Problem: Copy out, word for word and with nothing else, the lines from the one containing "Screen dimensions: 1171x603" through the one containing "pos(347,112)", including both of those lines.
---------------
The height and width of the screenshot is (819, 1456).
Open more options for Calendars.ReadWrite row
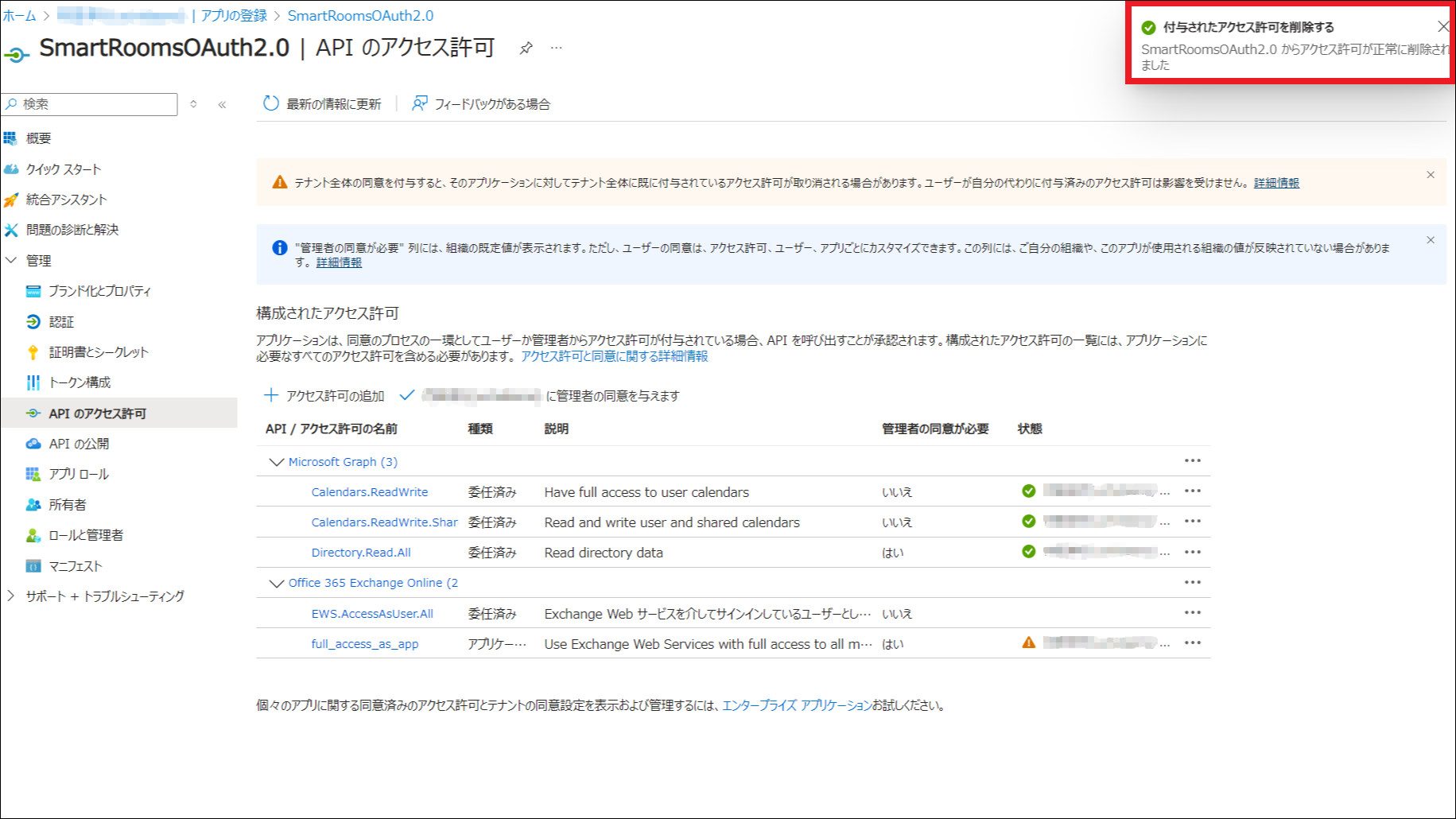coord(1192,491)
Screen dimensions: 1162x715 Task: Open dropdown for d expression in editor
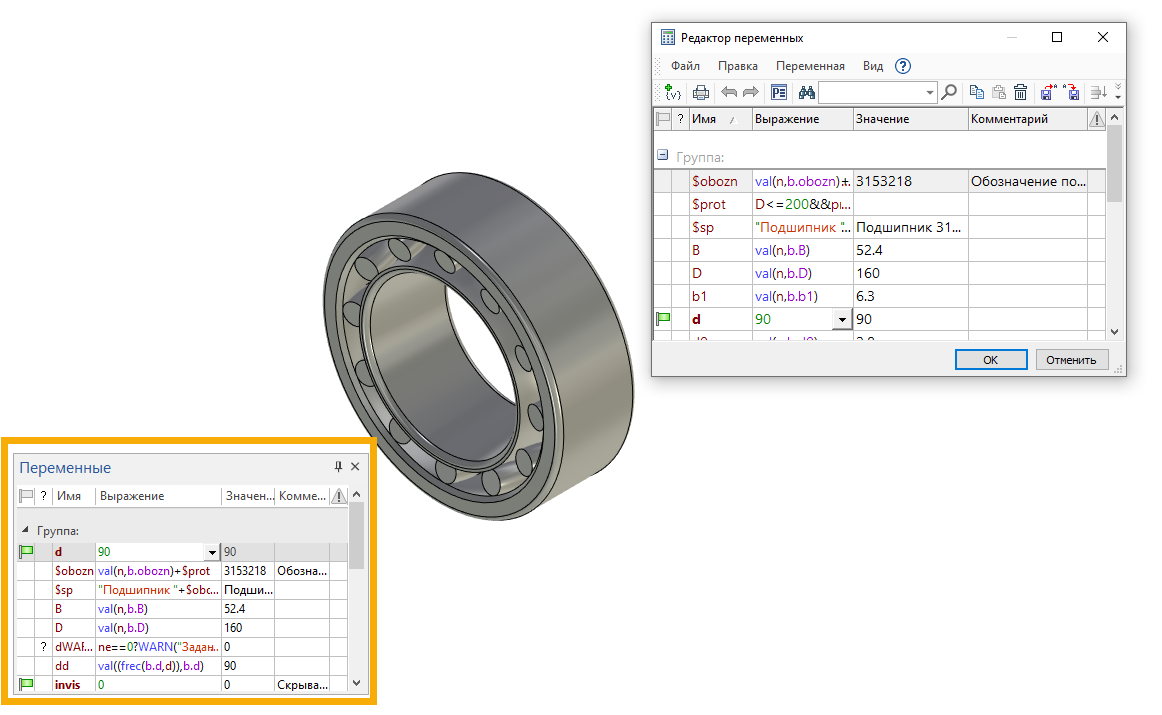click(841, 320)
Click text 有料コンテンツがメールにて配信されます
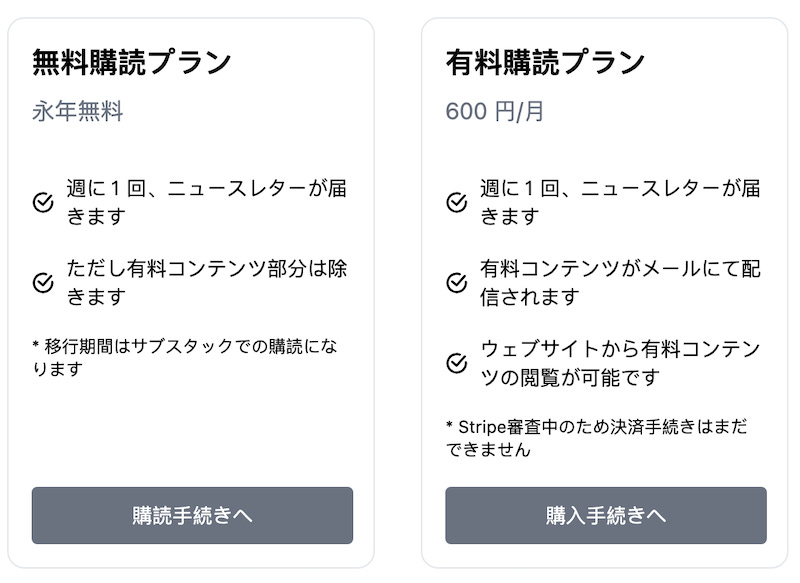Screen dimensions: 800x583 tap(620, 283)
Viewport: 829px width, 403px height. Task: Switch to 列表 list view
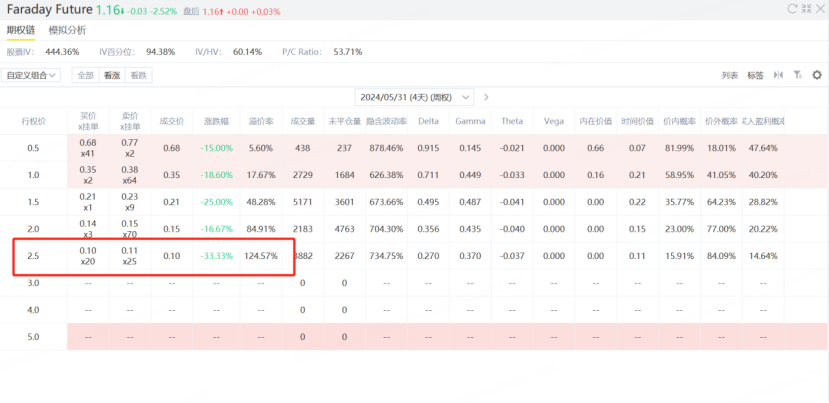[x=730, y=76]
---------------
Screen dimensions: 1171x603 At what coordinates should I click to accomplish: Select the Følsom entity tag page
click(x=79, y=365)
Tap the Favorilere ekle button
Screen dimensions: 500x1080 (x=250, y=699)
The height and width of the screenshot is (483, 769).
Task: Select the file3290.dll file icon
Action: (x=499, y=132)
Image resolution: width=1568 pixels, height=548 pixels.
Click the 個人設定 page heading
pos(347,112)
---------------
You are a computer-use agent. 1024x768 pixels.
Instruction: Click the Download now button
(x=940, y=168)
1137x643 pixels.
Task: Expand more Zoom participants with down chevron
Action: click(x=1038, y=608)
---------------
Answer to the task:
Screen dimensions: 1171x603 At what coordinates should I click to accomplish: Select the Følsom entity tag page
click(x=79, y=365)
Tap the Favorilere ekle button
Screen dimensions: 500x1080 (x=250, y=699)
The height and width of the screenshot is (483, 769).
Task: Select the file3290.dll file icon
Action: (x=499, y=132)
Image resolution: width=1568 pixels, height=548 pixels.
Click the 個人設定 page heading
pos(347,112)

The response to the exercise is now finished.